The Antiplanner is a forester and economist with more than fifty years of experience critiquing government land-use and transportation plans.

8 Responses to A Nation of Homeowners or Renters?

  1. prk166 says:

    There’s a value to renting + leasing. For example, if you take a new job and move to that city, some people would prefer to rent until they get a feel for if that new job was the right decision. It usually is. But then again, a lot of us have been in that position where 2 months into the new gig, we know it’s not right. Better to jump ship earlier and correct that problem. And breaking a lease is a hell of a lot faster and less expensive the buying and selling a home.

  2. MJ says:

    Of course, policies that make housing expensive to own also make it expensive to rent.

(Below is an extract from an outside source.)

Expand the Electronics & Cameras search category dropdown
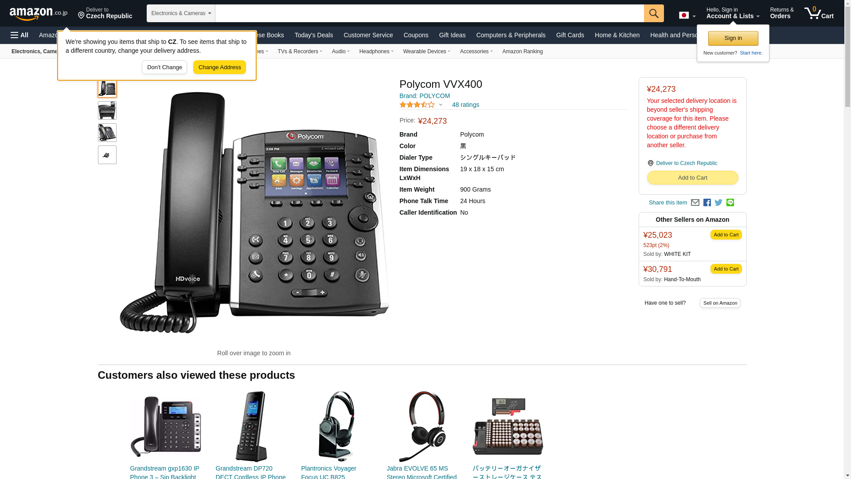Viewport: 851px width, 479px height. pos(181,13)
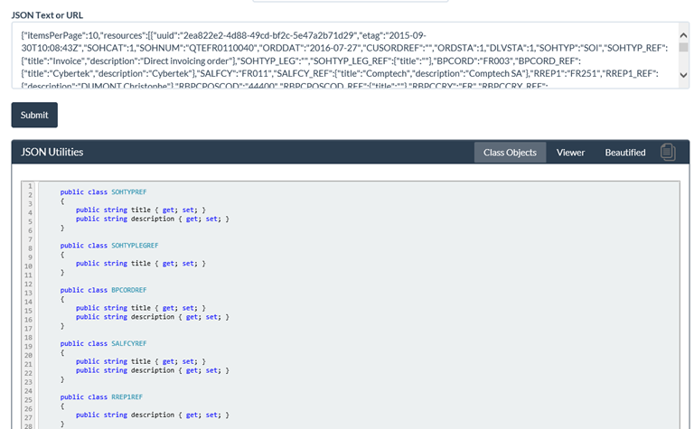The height and width of the screenshot is (429, 694).
Task: Click the SOHTYPLEGREF class name
Action: (135, 245)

    How did Smith not notice this when writing his commentary piece? This is a remarkably stupid article, even by Bloomberg’s standards.

    “Financialization” of the housing market is not a new phenomenon. The federal government has been involved in this game for decades, using government-sponsored vehicles like Fannie Mae and Freddie Mac to try to steer the housing market. That ended badly in 2008.

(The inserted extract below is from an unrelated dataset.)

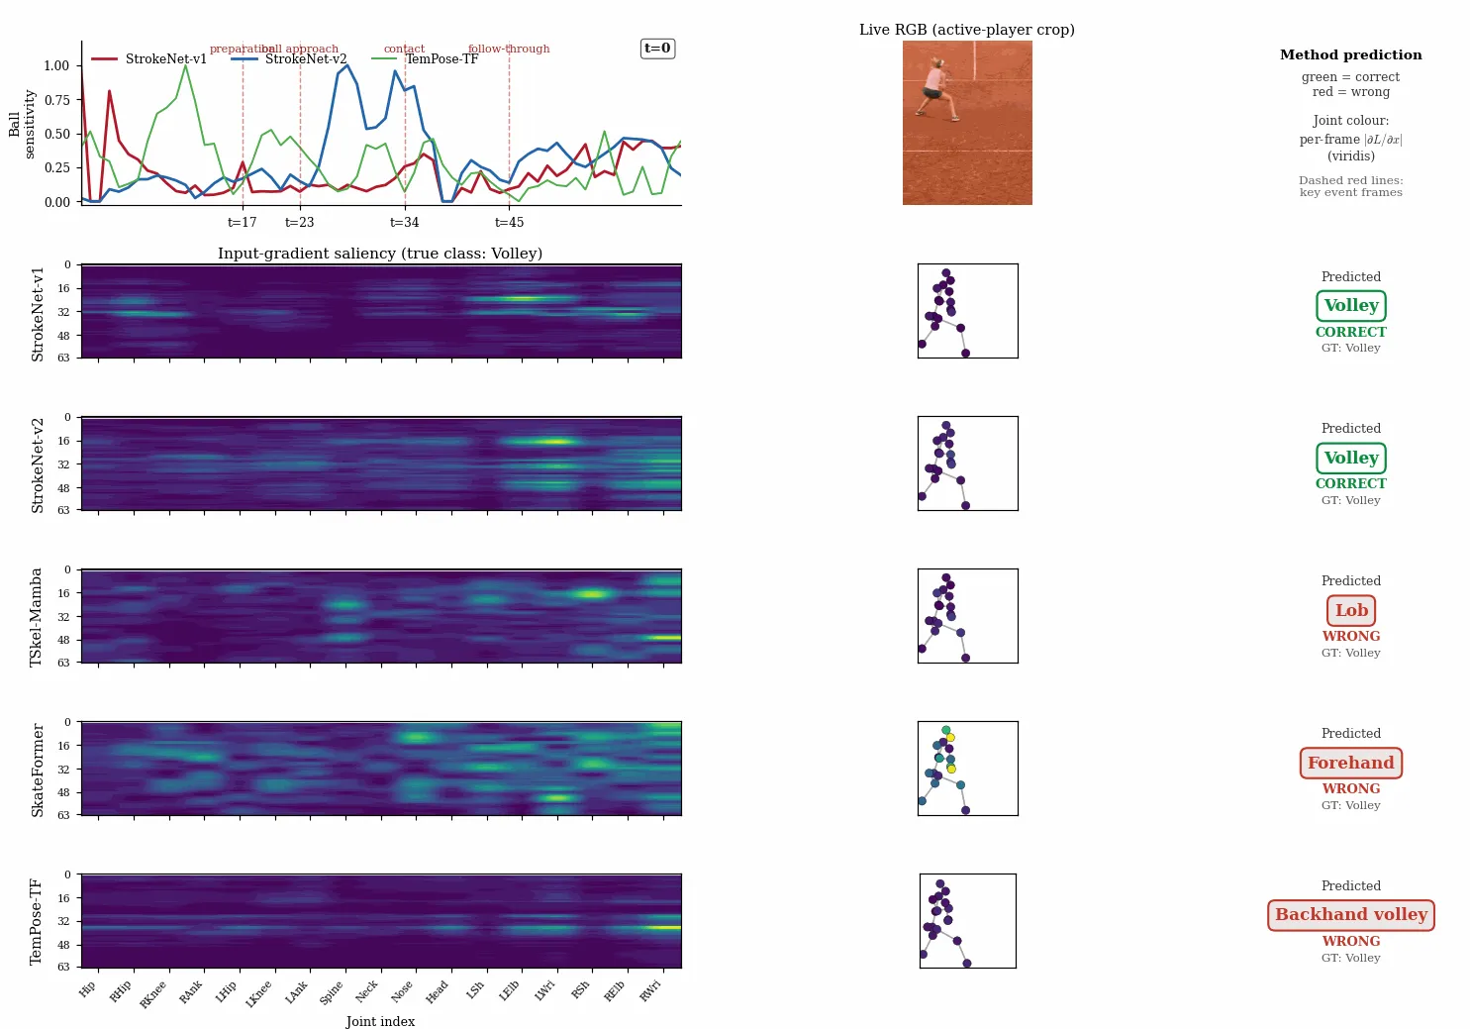The width and height of the screenshot is (1470, 1029).
Task: Select the Backhand volley prediction badge
Action: [x=1351, y=915]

    Institutional or corporate investors are purchasing properties in both the owner-occupied and rental segments of the market. The author himself even admits that many of these houses are being bought in order to be put on the market as rentals. Guess what pushing more people into rental housing will do for rental prices?

    Of course, the risk that the purchasers of these properties are taking on is not just upside risk, but also downside risk. We may have short memories, but do you remember all of the people (and institutional investors) who bought homes during the mid-2000s with the expectation that the price of their property would continue to rise indefinitely? Prices have a way of equilibrating supply and demand in the long run, and that particular adjustment was rather sudden and jolting.

  3. prk166 says:


    Guess what pushing more people into rental housing will do for rental prices?
    ” ~MJ

    So true, so true.

    It’s almost like in order for prices to be able to go down you need to :

    a) lower the cost of building
    b) address the supply, not play the demand type shell game

  4. LazyReader says:

    When situation that affects an industry is caused by people tampering with the very market they promoted.

    That’s like hiring a body guard and paying him to beat you up

    • metrosucks says:

      Saying Karl “Marx” is not at all inappropriate. After all, the same ethnic comrades are at work, feverishly creating a situation to destroy the last wealth of the white middle class.

  5. greenVan says:

    Maybe the market is anticipating rampant inflation due to unrestrained creation of currency. Anything real – houses, bullion, commodities, is all inflation protected more or less.

  6. Ted says:

    “Maybe the market is anticipating rampant inflation due to unrestrained creation of currency. Anything real – houses, bullion, commodities, is all inflation protected more or less.”

    Indeed. The Antiplanner refuses to admit that monetary inflation (and ultra-low interest rates) are significant factors in housing prices.

    Houses, after all, are just durable consumer goods. When you factor in upkeep, interest, property taxes, inflation, etc., they are an expense, not an investment.

  7. ARThomas says:

    This is a real issue that is compounded by restrictive land use practices. I suspect that many of the investors who engage in this type of business also push for certain types of land use restrictions to hedge the market since they have the capital to play. A good read on how this developed is: https://us.macmillan.com/books/9781250241801

    Also, even some liberal commentators are skeptical of this and see the value in people building equity.: https://www.youtube.com/watch?v=mThWJFGy9-I
    https://www.youtube.com/watch?v=EBb9zf_zWvU

    Ultimately policy should incentivize dispersed ownership since it seems to create the most stability in society.